Effect of steel matrix with different C content on the growth mechanism, microstructure and properties of the chromized layer

Abstract

The C content of the steel matrix has significant influence on the growth mechanism, microstructure and properties of the chromized layer. However, the relevant research literature is scarce. In this paper, seven kinds of low carbon alloy steels with C content ranging from 0.08 wt% to 0.45 wt% were selected as matrix for chromizing experiments under the same parameters. The effects of matrix C content on the growth mechanism, growth rate, structure and properties of the chromized layer were discussed.
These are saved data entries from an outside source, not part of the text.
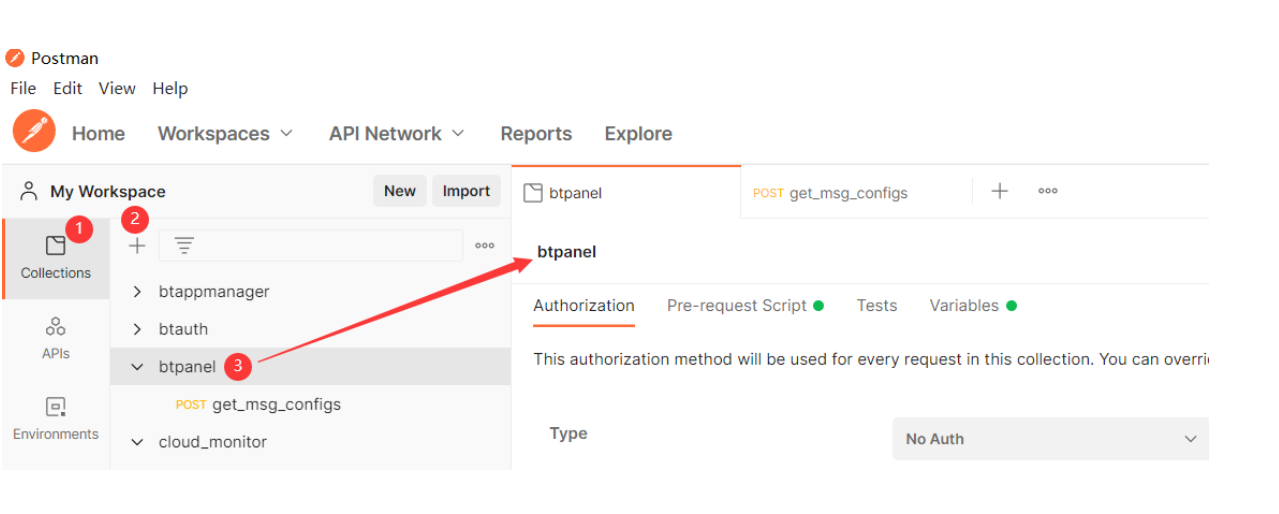Expand the btappmanager collection
This screenshot has width=1279, height=514.
click(x=138, y=292)
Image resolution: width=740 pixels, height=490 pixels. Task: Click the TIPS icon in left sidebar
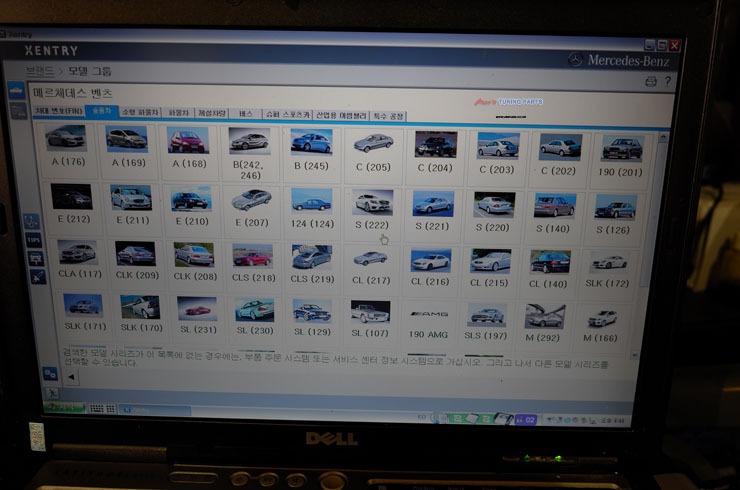point(34,240)
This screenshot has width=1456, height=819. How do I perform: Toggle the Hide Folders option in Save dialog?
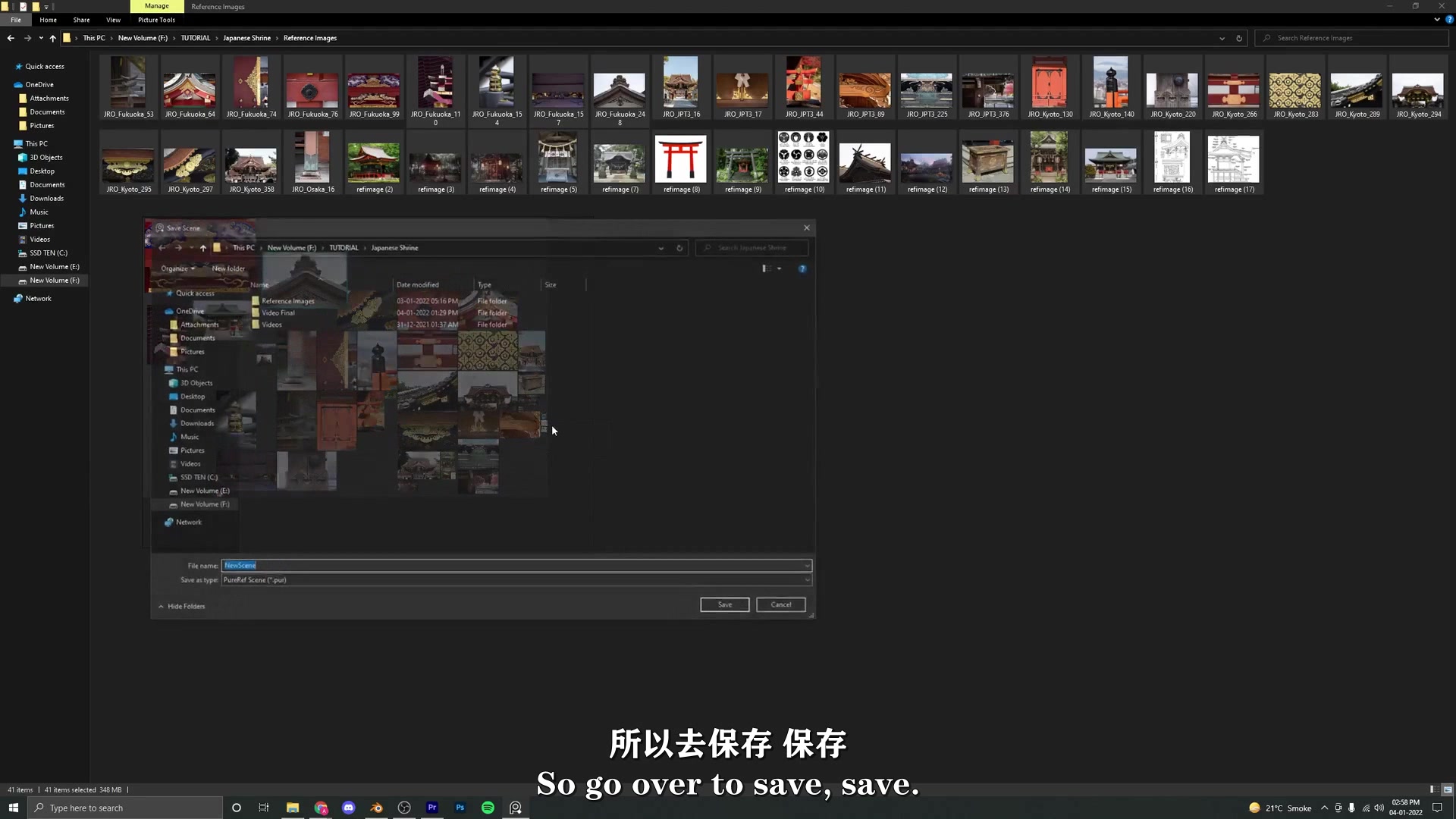[184, 606]
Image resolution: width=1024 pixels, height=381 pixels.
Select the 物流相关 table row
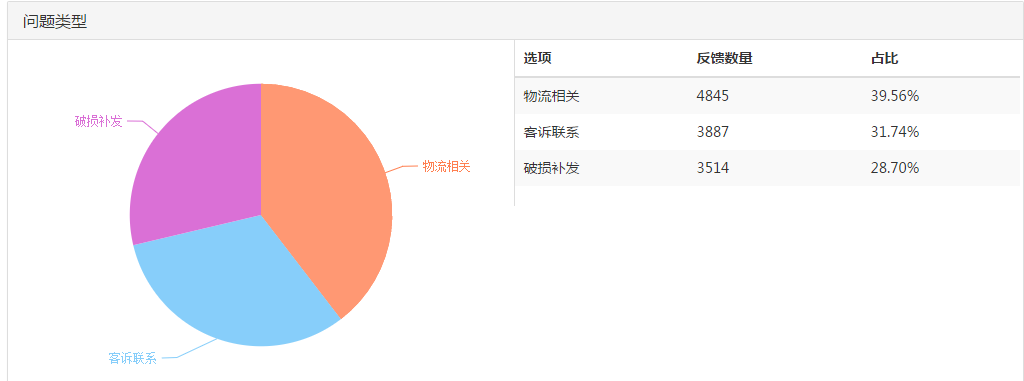(x=767, y=96)
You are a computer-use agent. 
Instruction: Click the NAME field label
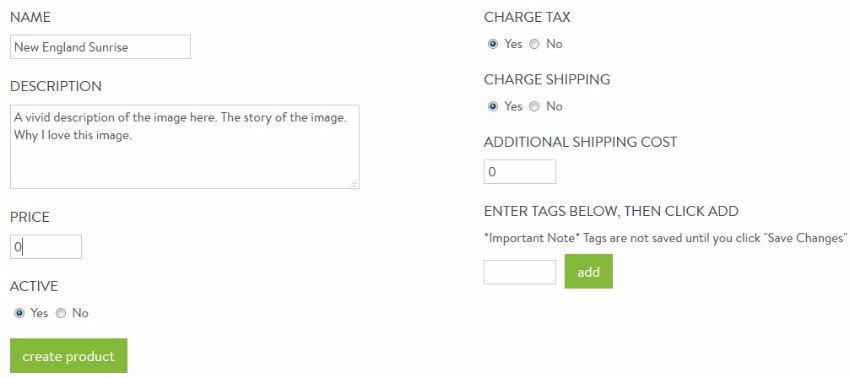[x=30, y=17]
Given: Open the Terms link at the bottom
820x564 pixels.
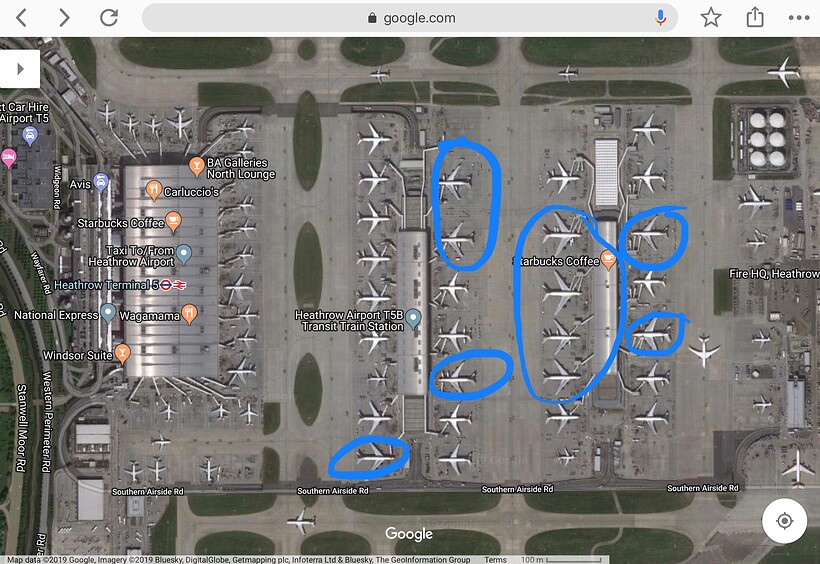Looking at the screenshot, I should [495, 560].
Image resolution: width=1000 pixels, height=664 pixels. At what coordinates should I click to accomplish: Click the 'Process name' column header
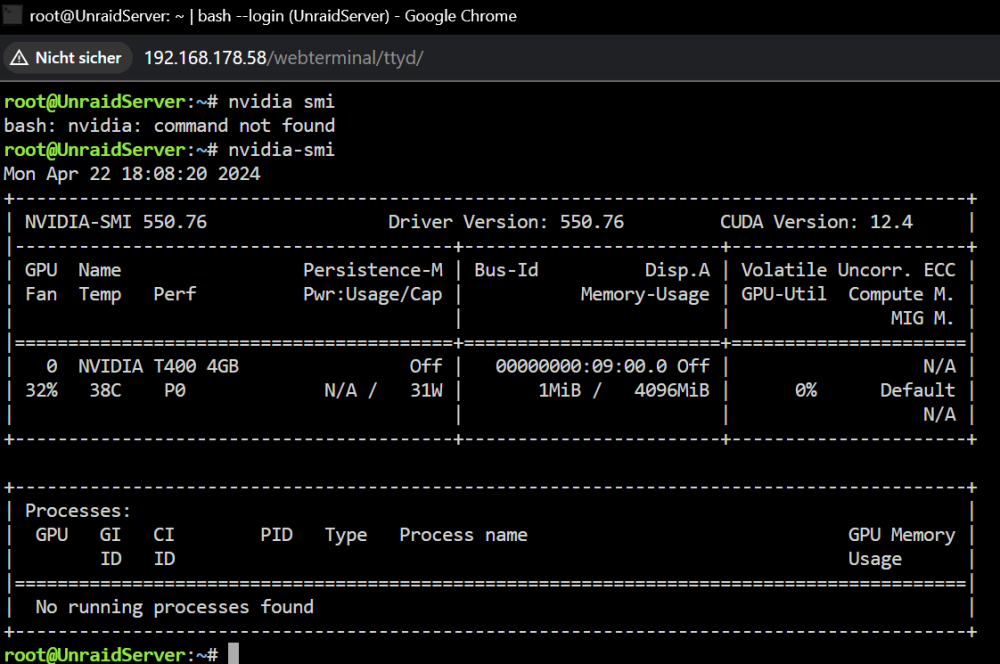tap(463, 535)
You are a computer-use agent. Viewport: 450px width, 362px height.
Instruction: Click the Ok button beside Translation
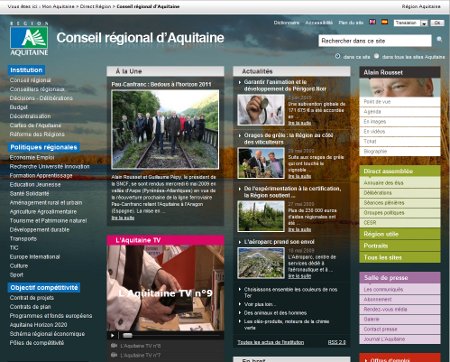437,23
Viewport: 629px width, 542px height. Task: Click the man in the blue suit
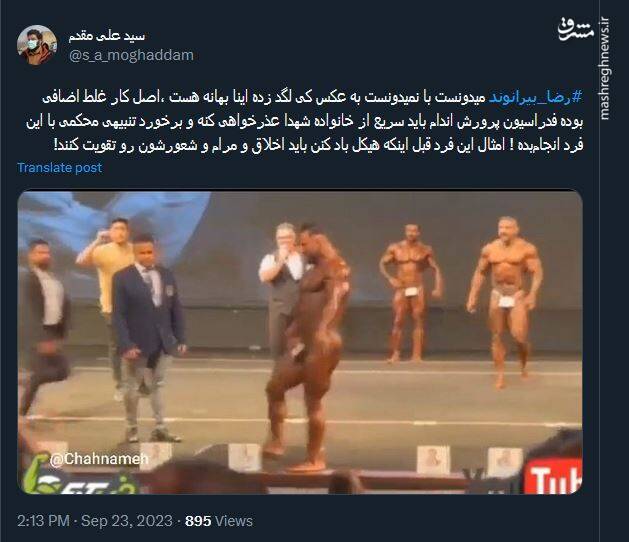point(149,338)
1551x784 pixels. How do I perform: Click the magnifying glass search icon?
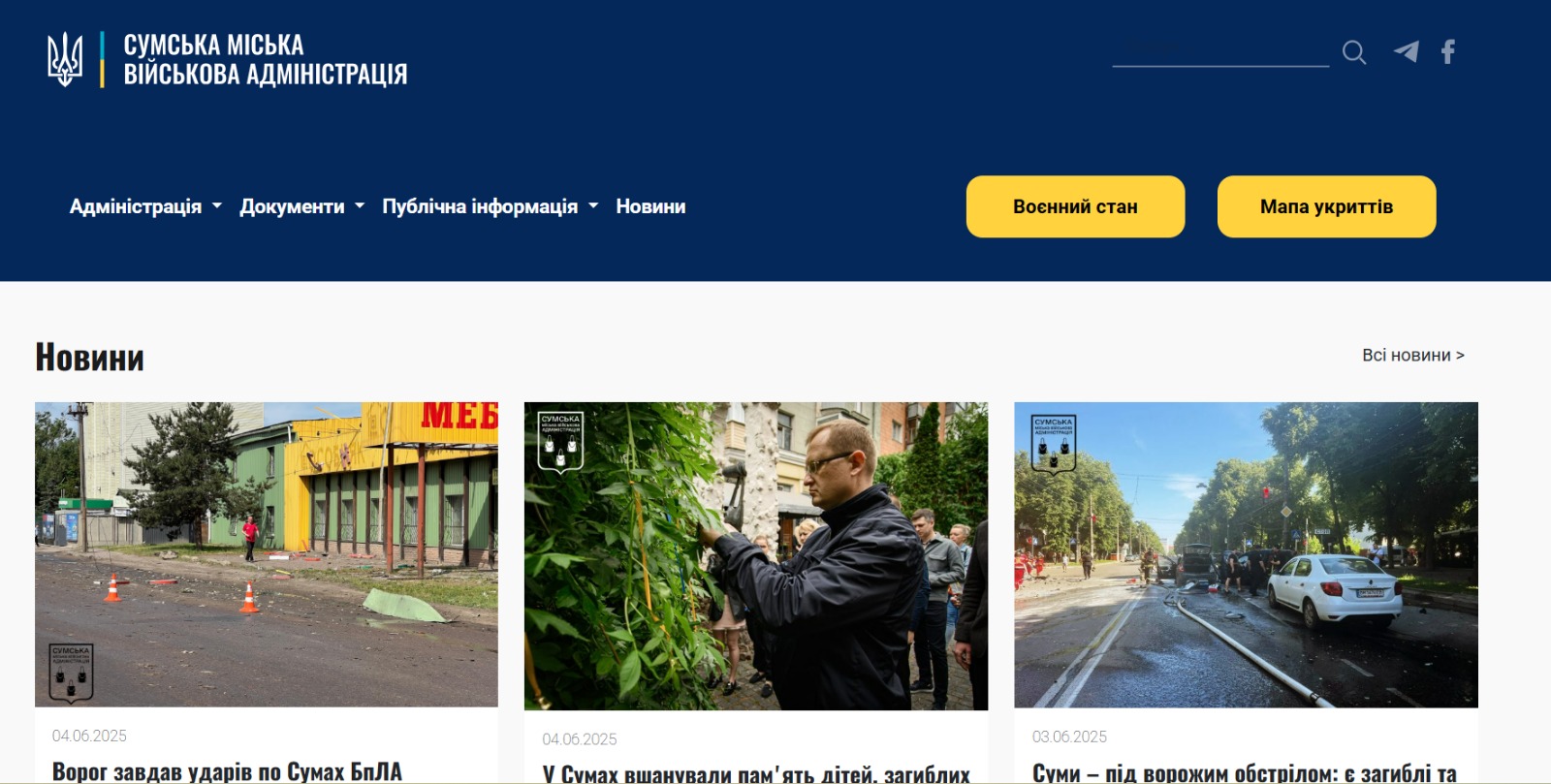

The results show that the chromized layer is composed of outer porous (Cr, Fe)23C6 and (Cr, Fe)7C3 carbides layer and inner dense FeCr phase layer for matrix with C content lower than or equal to 0.2 wt%. While when the matrix C content is >0.2 wt%, the chromized layer becomes three-layer structure: the surface (Cr, Fe)23C6 phase layer, the middle (Cr, Fe)7C3 phase layer and the bottom FeCr solid solution phase layer. The structure and thickness of Cr23C6 phase layer formed in the early stage of chromizing play a decisive role in the inward diffusion of surface adsorbed Cr atoms and the growth rate of the permeated layer. With the C content of the matrix increases from low(0.08wt%C) to high(0.45wt.%C), the dense layer phases in chromized samples gradually changes from FeCr alloy phase with BCC structure to (Cr, Fe)23C6 and (Cr, Fe)7C3 carbides. And the wear resistance of the chromized layer increase. However, when the matrix C content is above 0.4 wt%, the structure and phases of the chromized layer are almost not affected by the matrix C content, so are the thickness and wear resistance. The results are helpful to the selection of steel matrix composition for chromizing and the optimization of chromizing process.